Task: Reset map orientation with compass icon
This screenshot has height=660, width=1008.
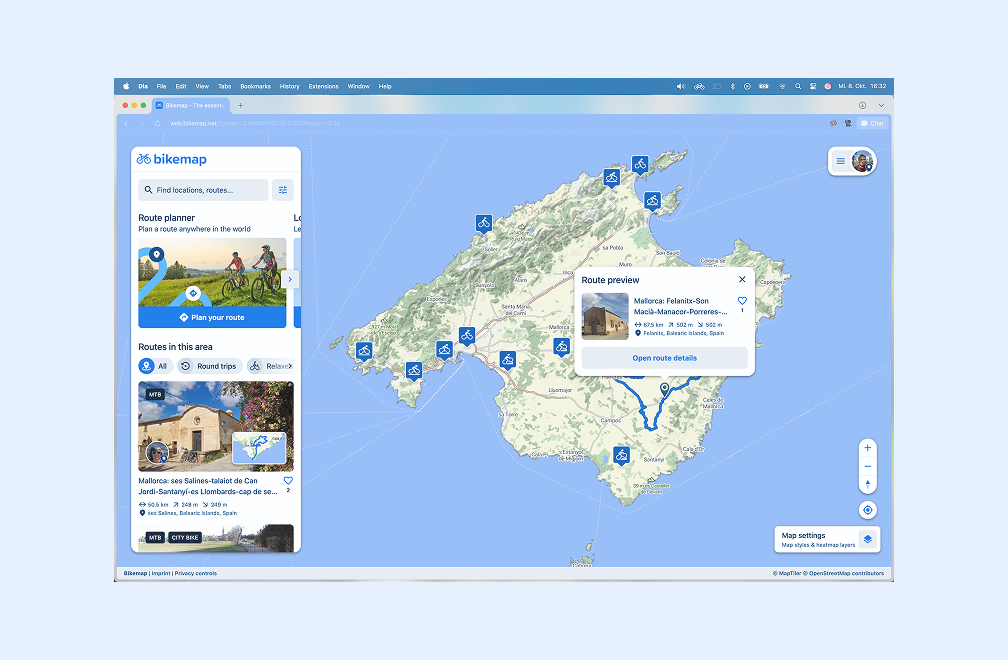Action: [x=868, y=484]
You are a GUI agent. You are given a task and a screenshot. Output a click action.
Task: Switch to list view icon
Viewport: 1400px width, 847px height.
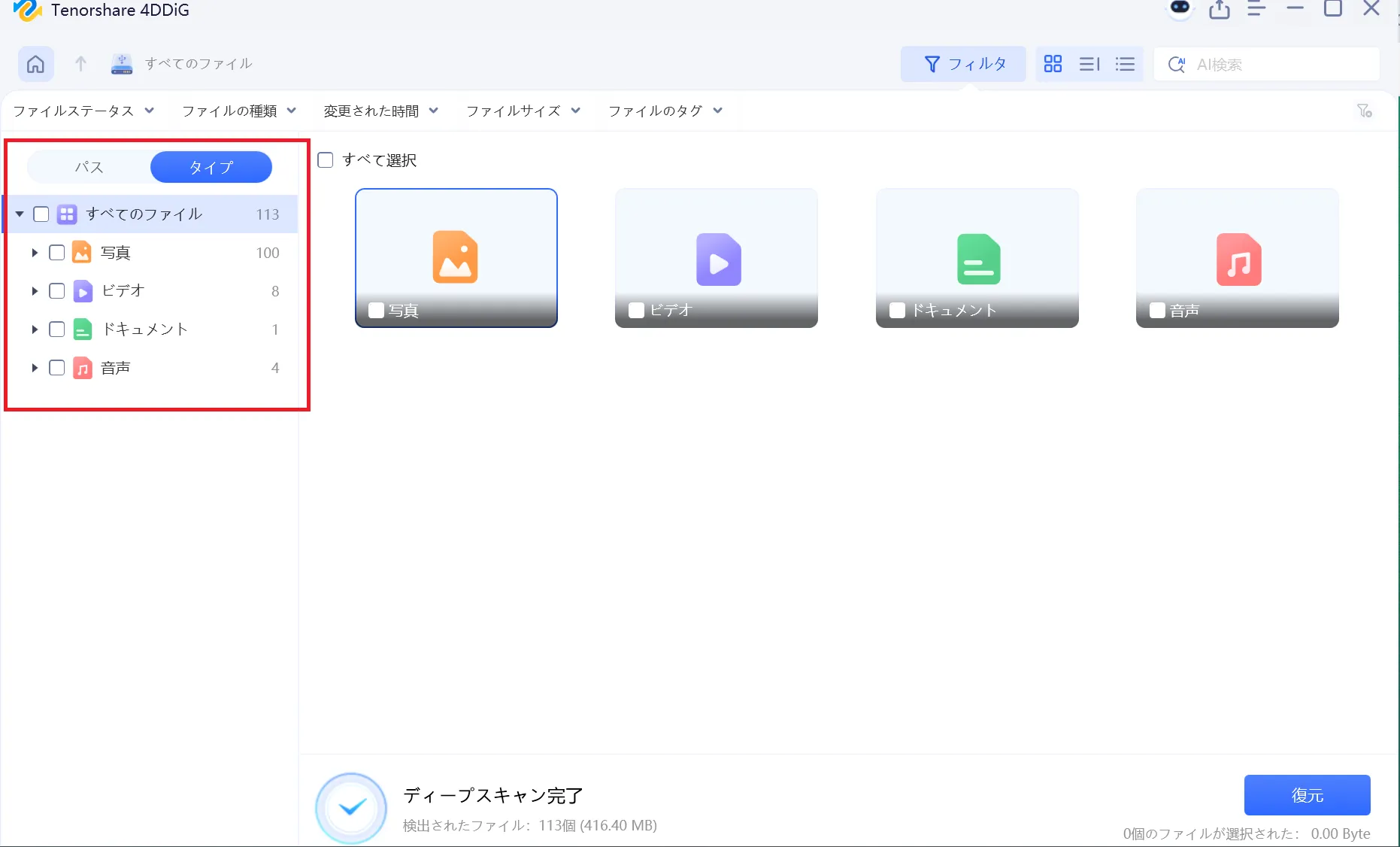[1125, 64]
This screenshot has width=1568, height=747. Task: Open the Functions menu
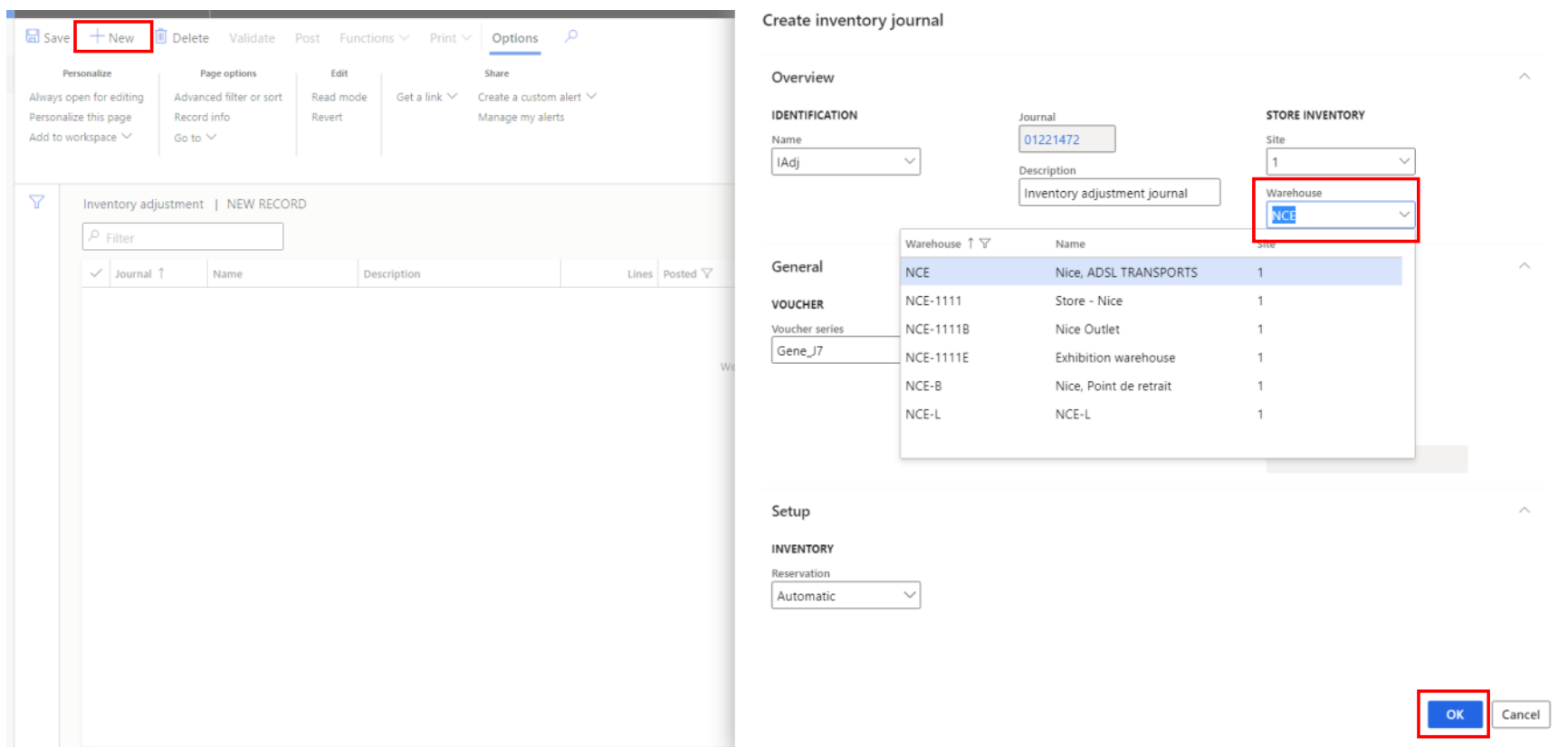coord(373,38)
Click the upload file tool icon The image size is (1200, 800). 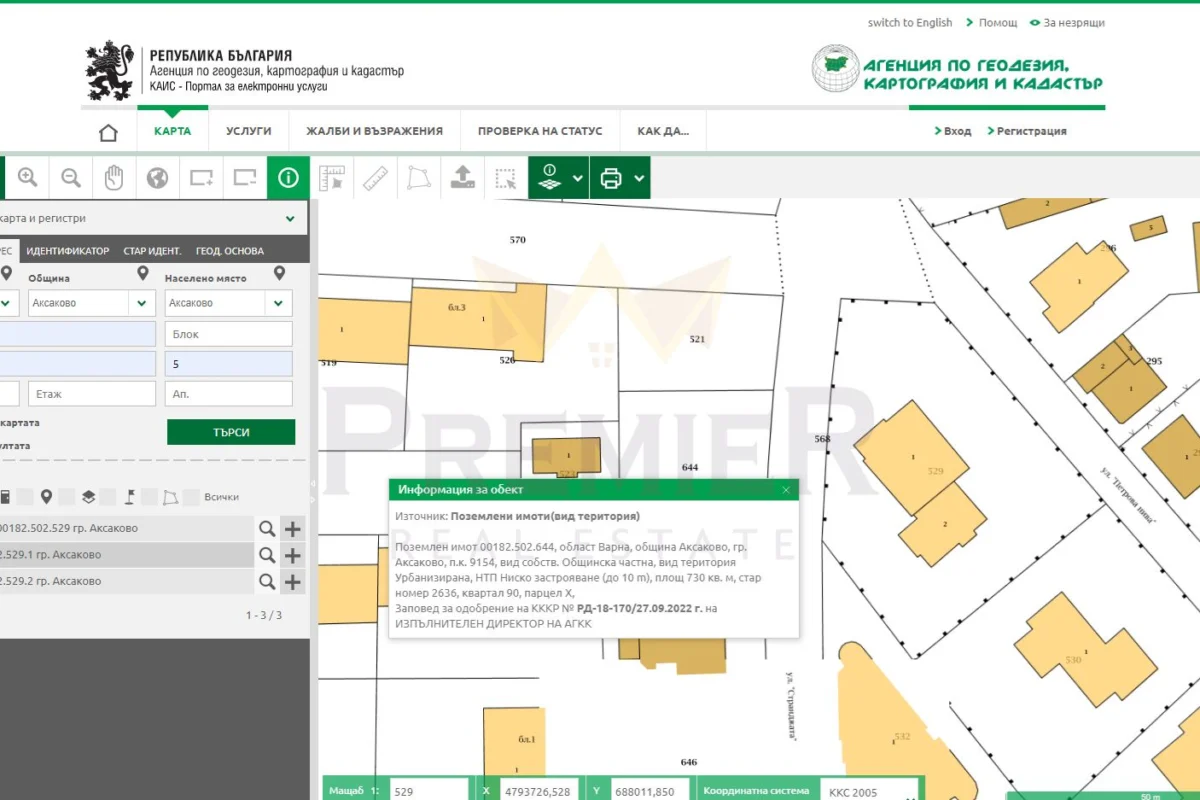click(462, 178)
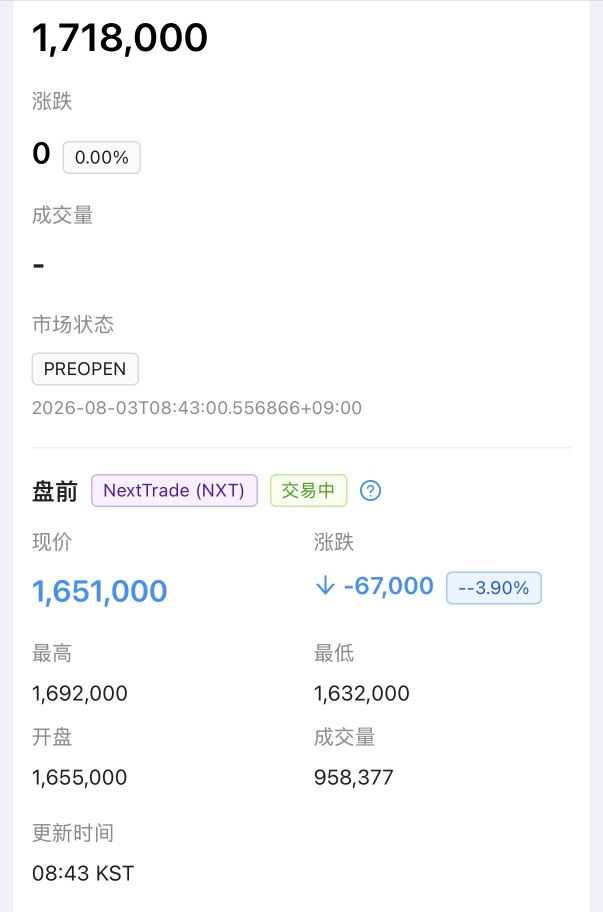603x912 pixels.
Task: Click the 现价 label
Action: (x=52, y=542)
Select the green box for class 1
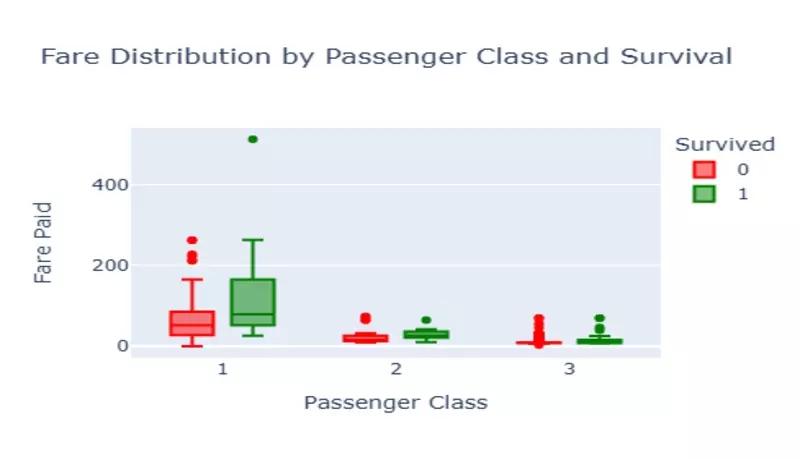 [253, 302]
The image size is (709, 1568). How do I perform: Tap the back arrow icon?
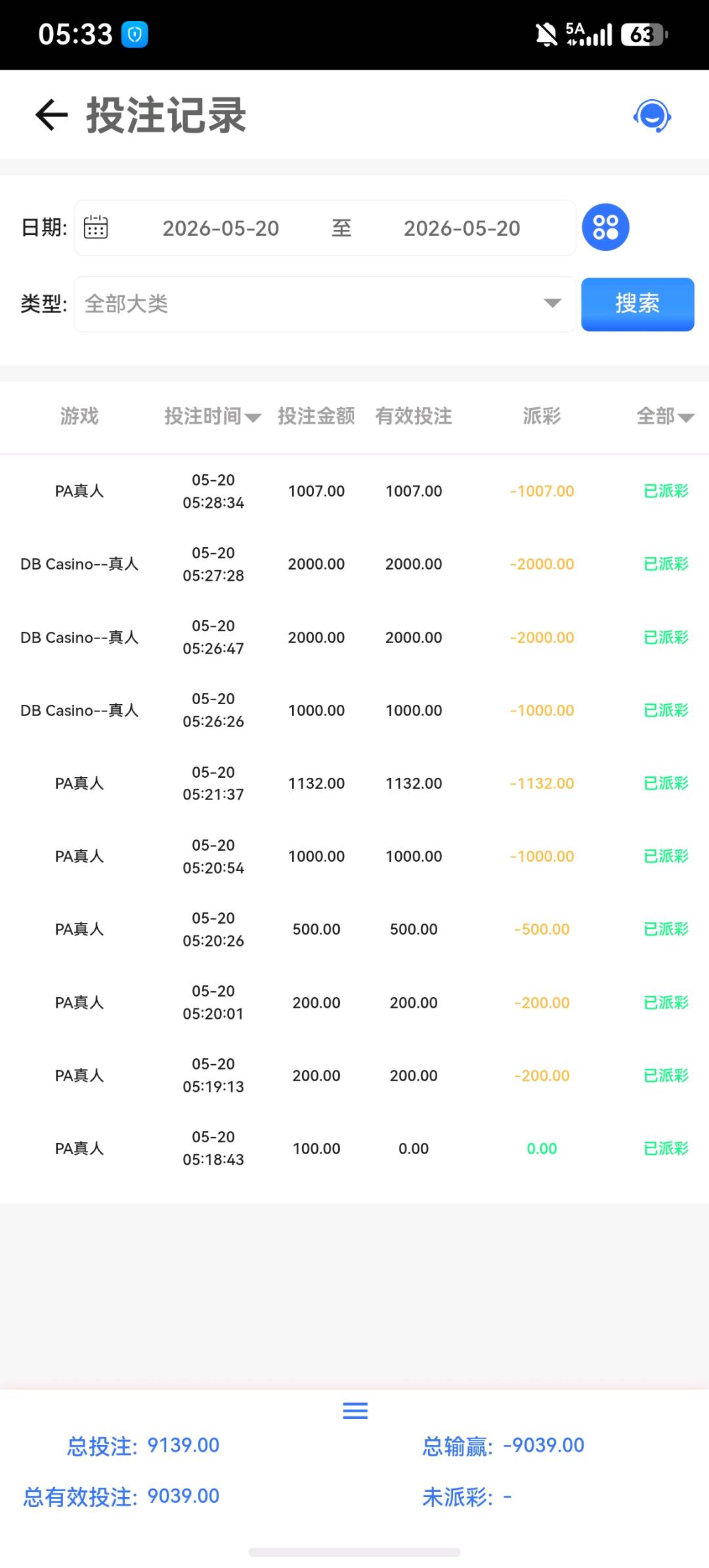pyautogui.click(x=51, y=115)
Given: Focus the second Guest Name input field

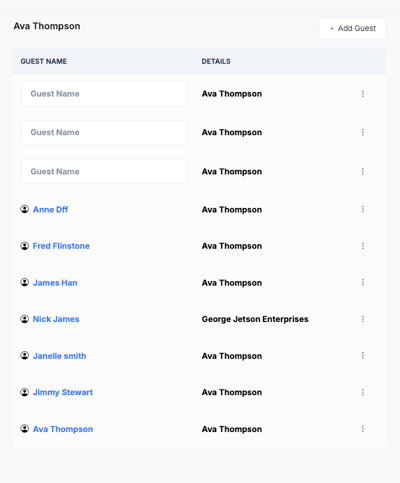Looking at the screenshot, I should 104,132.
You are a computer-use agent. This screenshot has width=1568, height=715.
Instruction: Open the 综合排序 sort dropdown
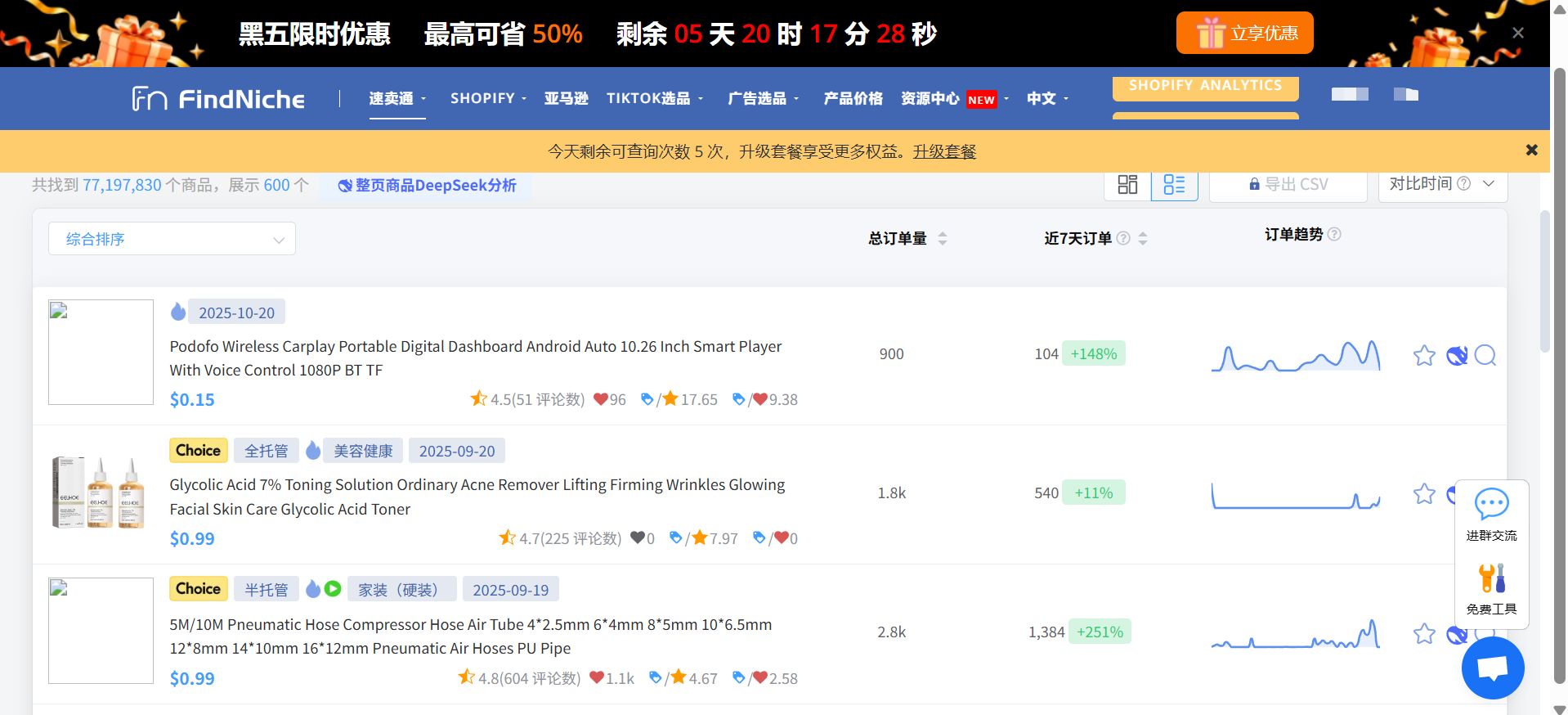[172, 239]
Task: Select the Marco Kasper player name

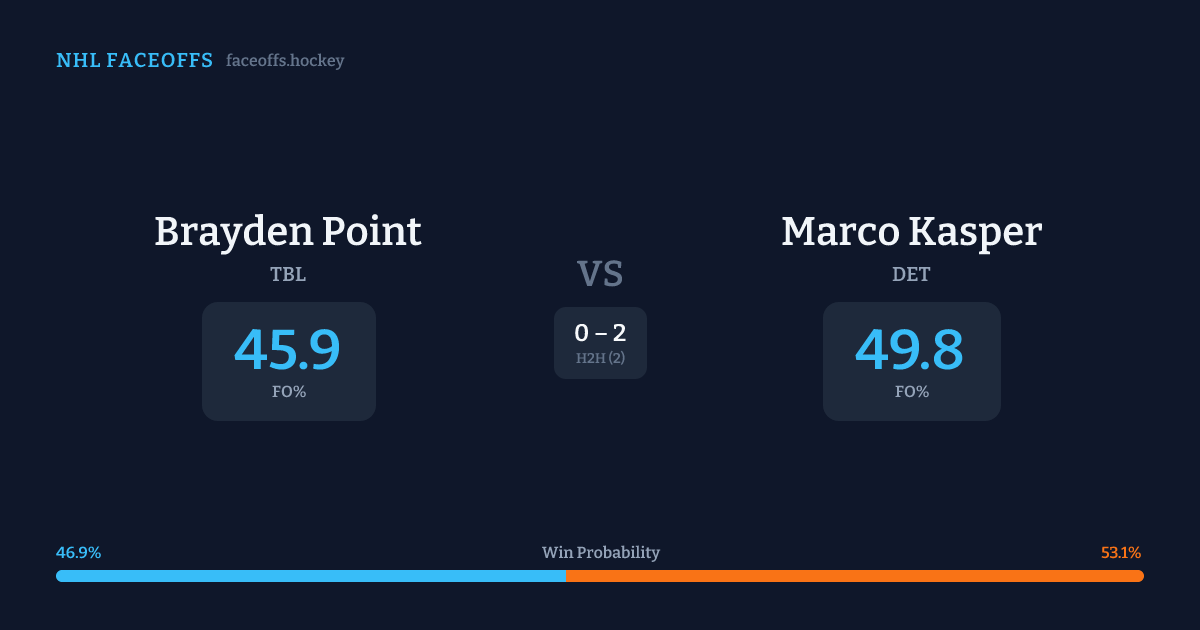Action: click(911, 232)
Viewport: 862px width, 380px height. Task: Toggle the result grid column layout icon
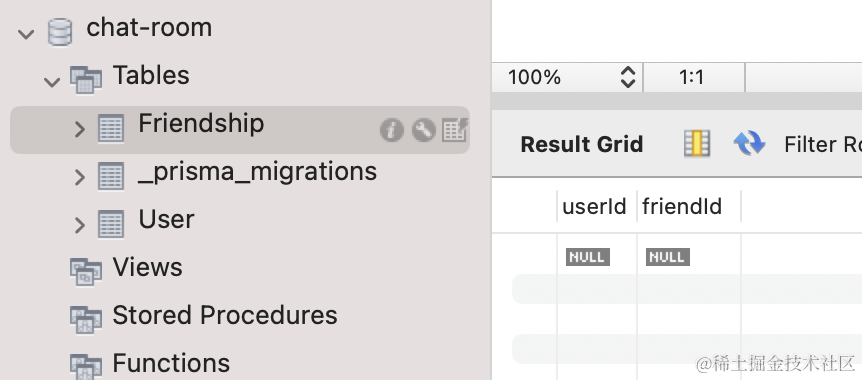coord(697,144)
○ ○ ○ ○ ○
• **Requirement**: Retype the rows verbatim, beginning at the line that contains "Given: Focus the" and continuing through the final row. Leave the pictures out of your answer.

• **Completed task**:
Given: Focus the second Guest Name input field

Looking at the screenshot, I should 104,132.
You are a computer-use agent. This screenshot has width=1568, height=715.
Instruction: Open the 综合排序 sort dropdown
[172, 239]
Task: Select the Marco Kasper player name

Action: click(911, 232)
Viewport: 862px width, 380px height. Task: Toggle the result grid column layout icon
coord(697,144)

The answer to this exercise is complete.